• [THE PROBLEM]:
Turn the lines below, from the line that contains "Given: Open the app launcher waffle icon" through the end of the items, into a JSON list of strings with one string per line and no blank lines. Leave the pictures out.

Pointing items for screenshots and pages:
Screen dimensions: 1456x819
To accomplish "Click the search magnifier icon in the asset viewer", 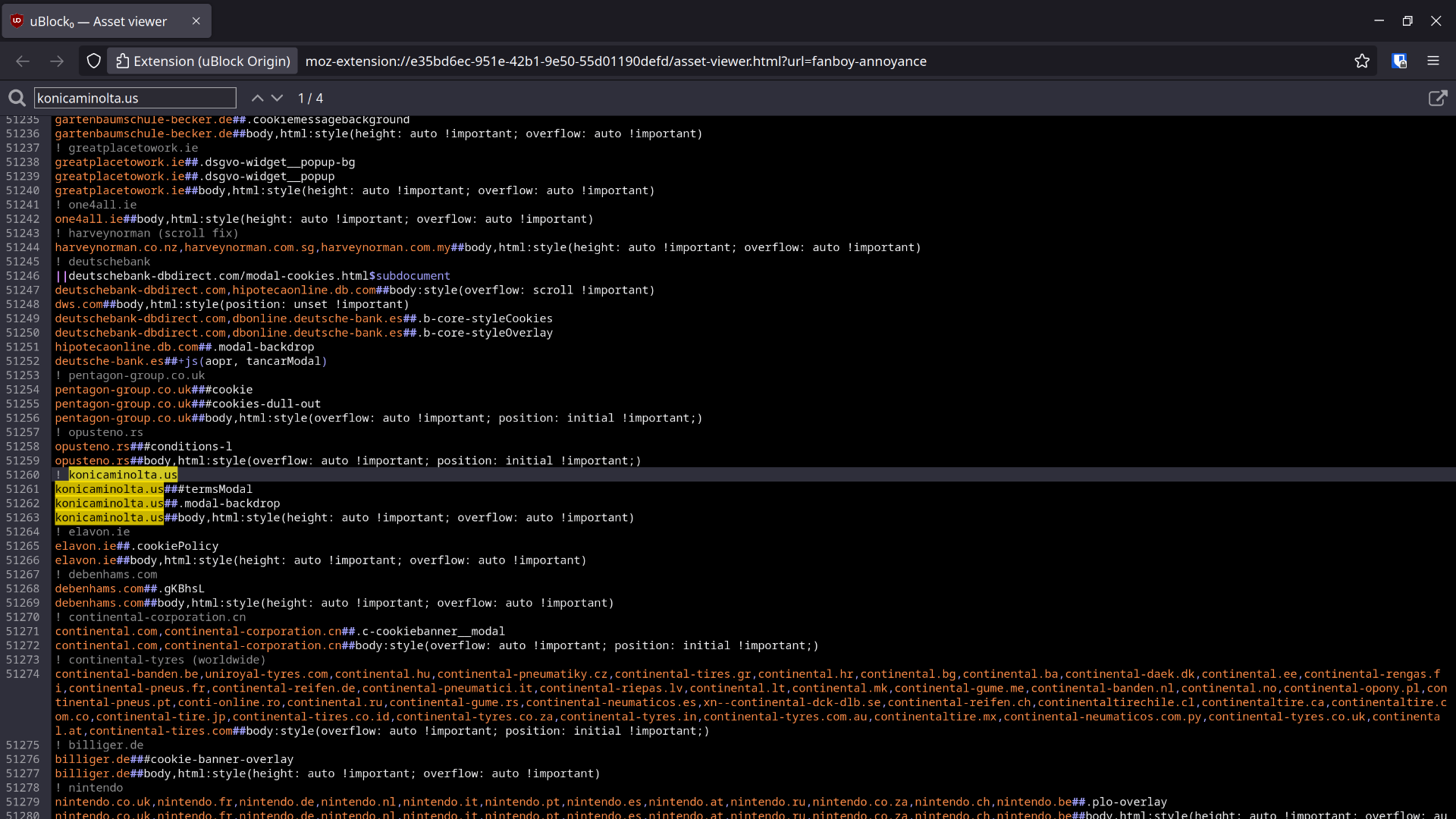I will point(17,98).
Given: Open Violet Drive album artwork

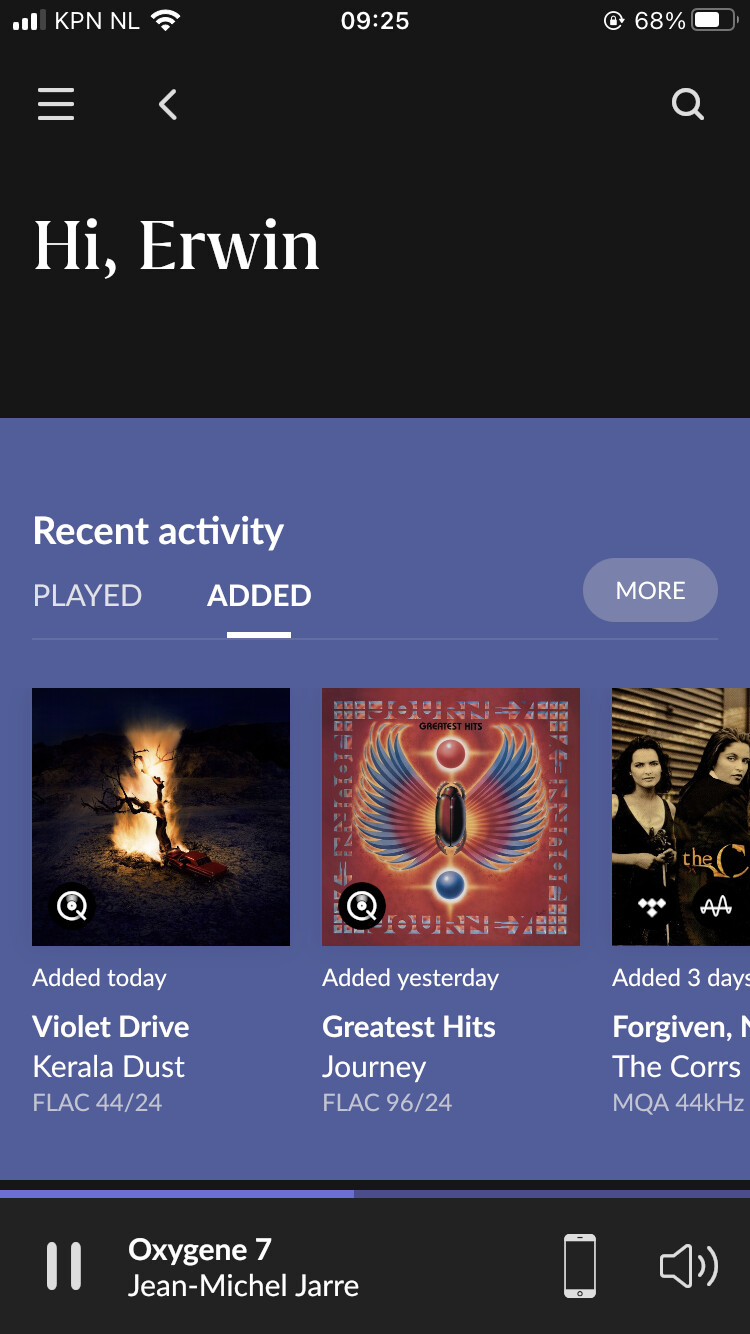Looking at the screenshot, I should (161, 800).
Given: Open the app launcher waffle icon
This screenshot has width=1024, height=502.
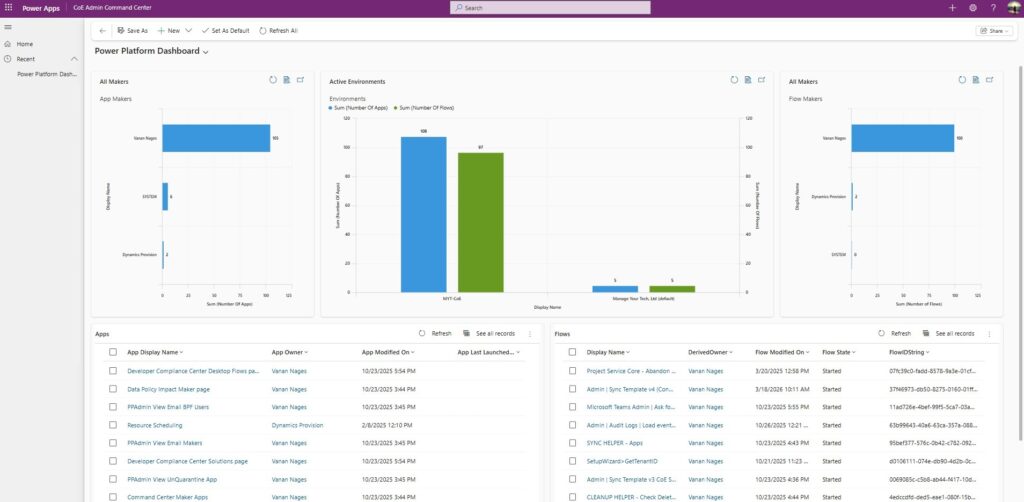Looking at the screenshot, I should click(x=9, y=7).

• [ANSWER]:
[
  "Given: Open the app launcher waffle icon",
  "This screenshot has width=1024, height=502.",
  "Looking at the screenshot, I should click(x=9, y=7)."
]